→ **Problem to work on**: Pictures must not appear in your answer. Write out exactly the lines from the one with "The height and" through the last line of the entries below.

************

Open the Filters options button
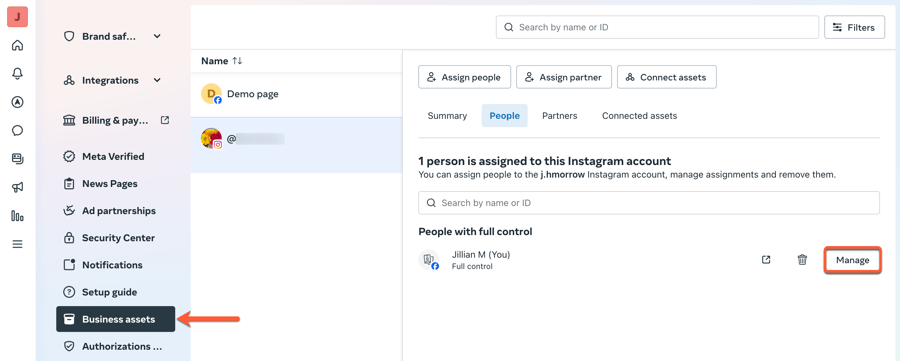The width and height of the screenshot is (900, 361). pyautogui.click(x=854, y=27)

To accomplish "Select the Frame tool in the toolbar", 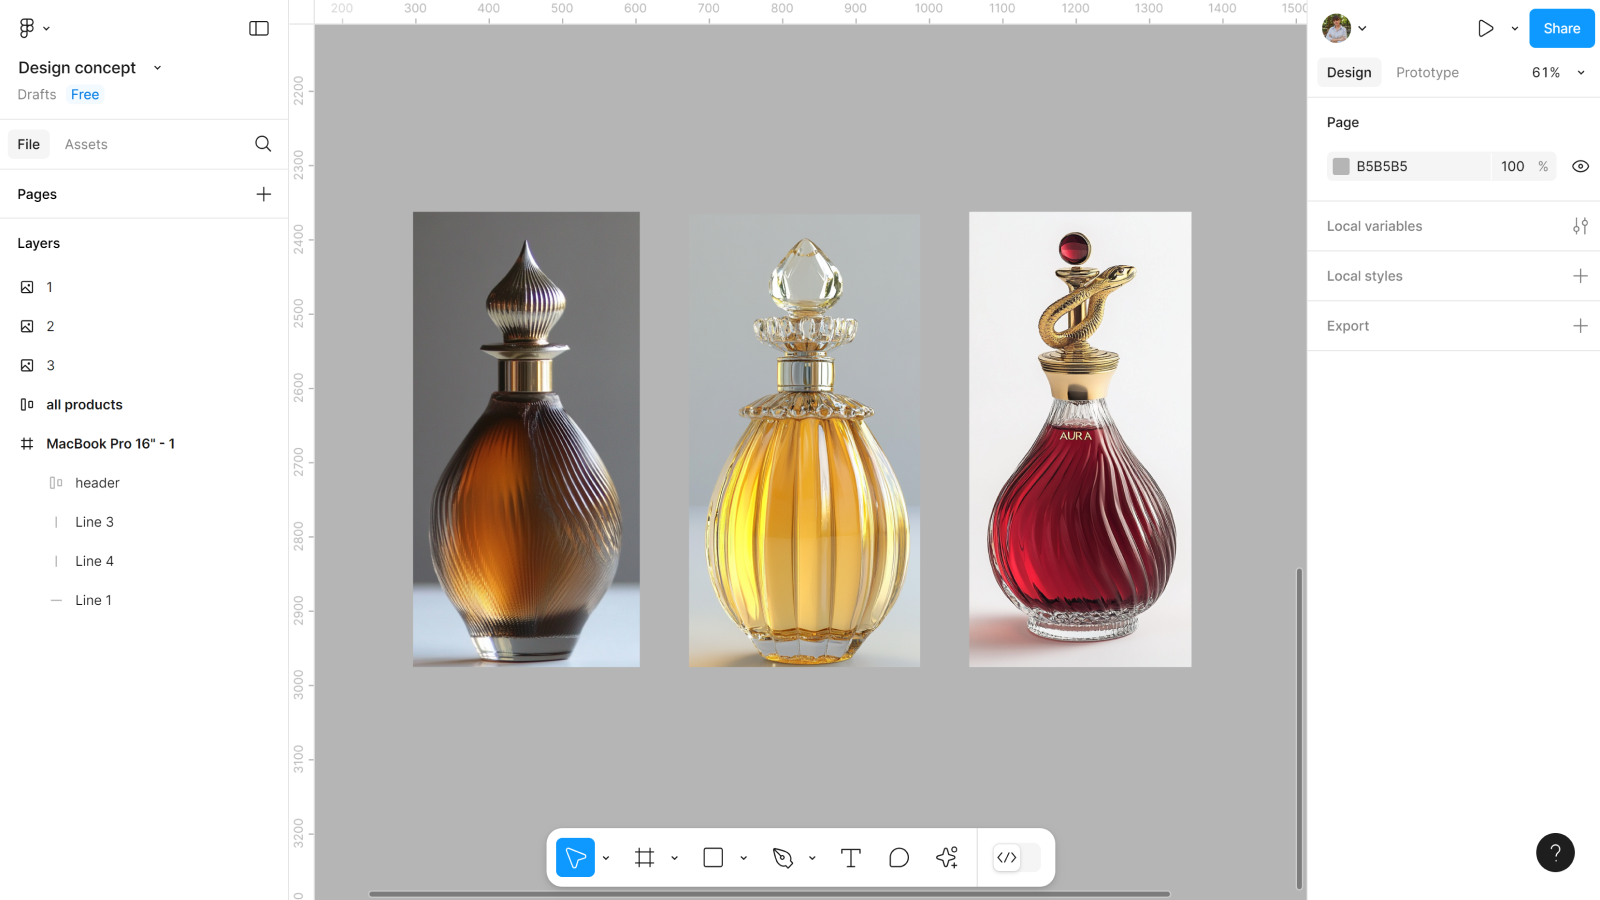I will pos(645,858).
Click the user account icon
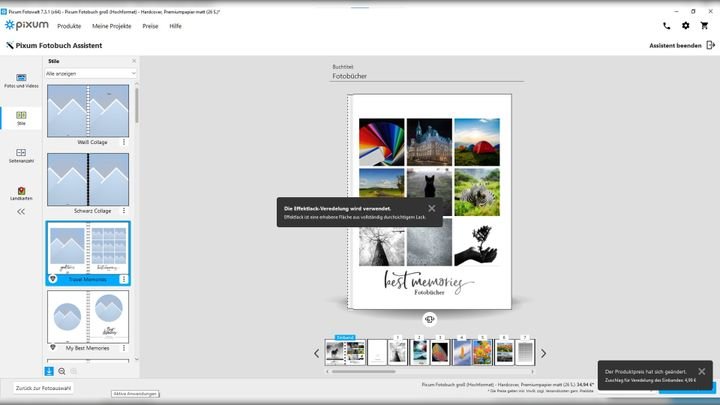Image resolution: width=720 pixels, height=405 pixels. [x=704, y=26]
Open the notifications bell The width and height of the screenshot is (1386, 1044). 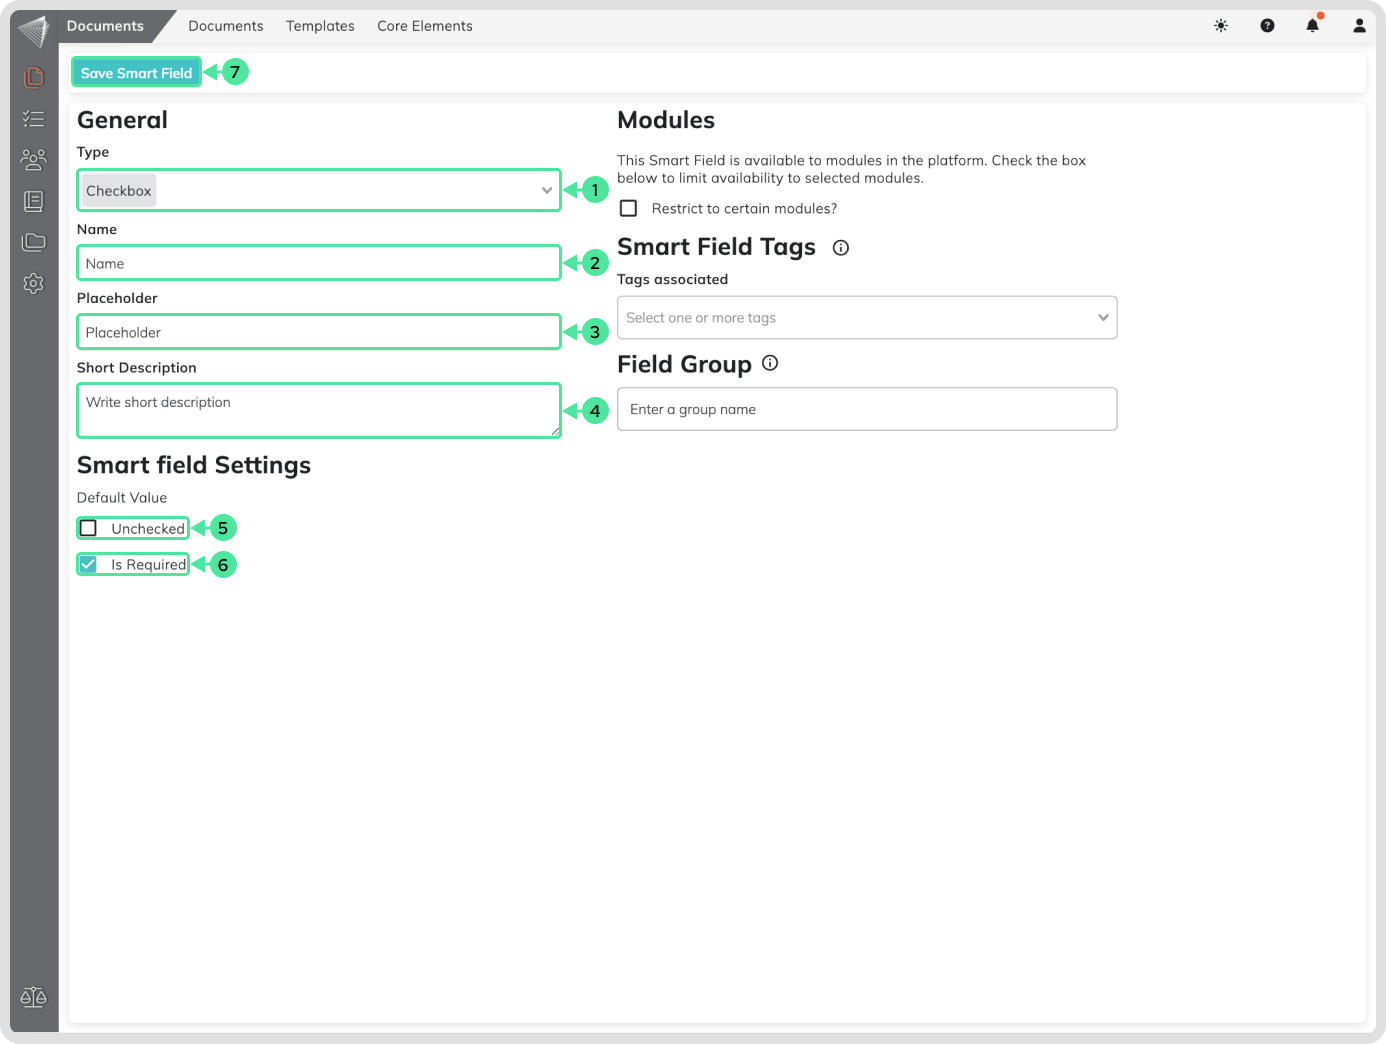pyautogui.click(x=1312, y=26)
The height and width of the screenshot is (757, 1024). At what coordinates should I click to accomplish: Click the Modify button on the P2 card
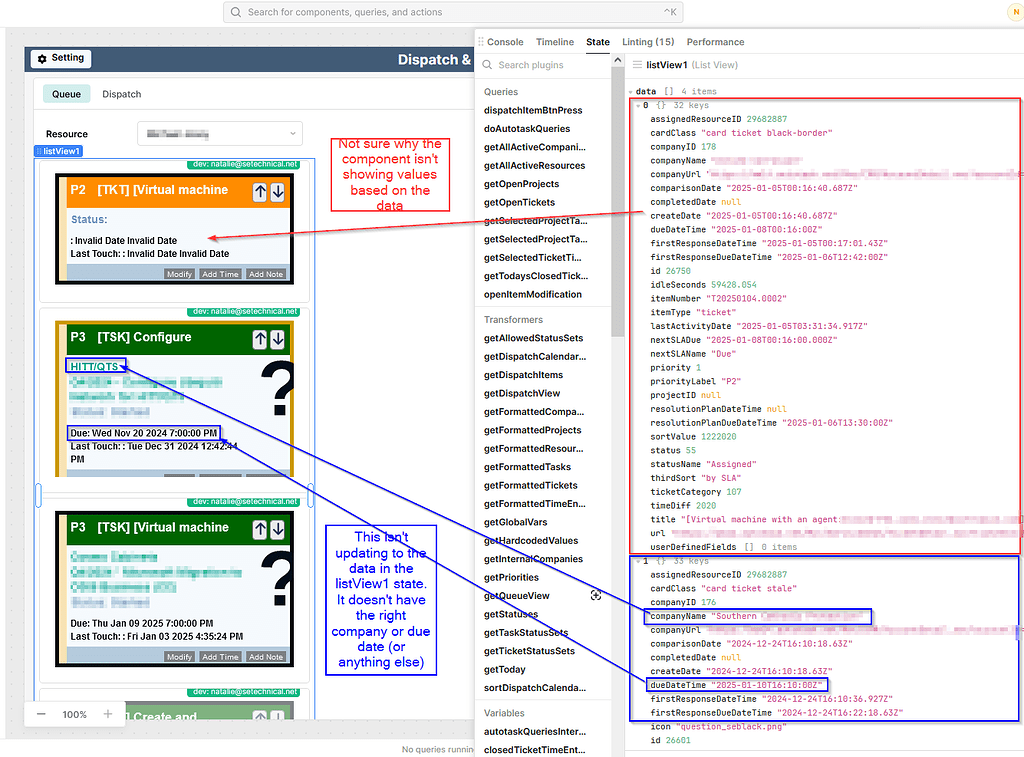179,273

************

→ **Solution to this problem**:
The height and width of the screenshot is (757, 1024). At what coordinates should I click to accomplish: Click the Modify button on the P2 card
179,273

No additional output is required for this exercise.